[WORK REQUEST]
Nothing but the lines from the one with "You are a computer-use agent. The" down to the one with "The height and" should be returned, exactly and with both ends included, from the material below.

*** Opening of RAW DATA ***

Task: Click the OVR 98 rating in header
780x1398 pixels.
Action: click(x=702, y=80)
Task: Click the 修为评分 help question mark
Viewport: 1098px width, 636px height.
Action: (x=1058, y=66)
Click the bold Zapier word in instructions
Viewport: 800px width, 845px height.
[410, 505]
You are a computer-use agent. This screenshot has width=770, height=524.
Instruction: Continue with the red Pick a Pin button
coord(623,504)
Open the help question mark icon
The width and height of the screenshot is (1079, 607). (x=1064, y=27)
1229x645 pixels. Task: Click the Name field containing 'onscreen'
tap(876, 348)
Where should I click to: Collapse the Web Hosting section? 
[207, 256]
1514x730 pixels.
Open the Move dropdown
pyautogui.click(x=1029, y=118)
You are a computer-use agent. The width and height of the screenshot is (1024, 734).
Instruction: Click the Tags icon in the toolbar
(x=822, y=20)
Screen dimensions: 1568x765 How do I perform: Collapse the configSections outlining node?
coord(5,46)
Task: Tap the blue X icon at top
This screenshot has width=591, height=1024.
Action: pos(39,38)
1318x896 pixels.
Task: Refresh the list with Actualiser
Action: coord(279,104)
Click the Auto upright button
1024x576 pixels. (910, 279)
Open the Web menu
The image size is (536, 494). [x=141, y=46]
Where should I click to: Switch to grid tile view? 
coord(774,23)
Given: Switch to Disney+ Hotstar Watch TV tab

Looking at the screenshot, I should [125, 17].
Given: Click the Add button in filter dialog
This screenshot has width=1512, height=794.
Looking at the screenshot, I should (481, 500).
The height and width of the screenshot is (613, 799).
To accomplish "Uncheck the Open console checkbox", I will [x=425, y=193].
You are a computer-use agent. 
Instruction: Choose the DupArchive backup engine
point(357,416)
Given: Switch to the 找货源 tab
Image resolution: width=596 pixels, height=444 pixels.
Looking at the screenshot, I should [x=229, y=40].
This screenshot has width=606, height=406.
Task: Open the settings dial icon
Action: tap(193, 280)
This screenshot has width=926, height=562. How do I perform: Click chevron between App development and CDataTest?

*** Close of RAW DATA ***

[REPLY TO THE EXERCISE]
You are a computer-use agent. The width and height of the screenshot is (1024, 734).
Instruction: Click the Tags icon in the toolbar
(x=822, y=20)
Screen dimensions: 1568x765 How do I perform: Collapse the configSections outlining node?
coord(5,46)
Task: Tap the blue X icon at top
This screenshot has width=591, height=1024.
Action: pos(39,38)
1318x896 pixels.
Task: Refresh the list with Actualiser
Action: coord(279,104)
Click the Auto upright button
1024x576 pixels. (910, 279)
Open the Web menu
The image size is (536, 494). [x=141, y=46]
Where should I click to: Switch to grid tile view? 
coord(774,23)
Given: Switch to Disney+ Hotstar Watch TV tab

Looking at the screenshot, I should [125, 17].
Given: Click the Add button in filter dialog
This screenshot has width=1512, height=794.
Looking at the screenshot, I should (481, 500).
The height and width of the screenshot is (613, 799).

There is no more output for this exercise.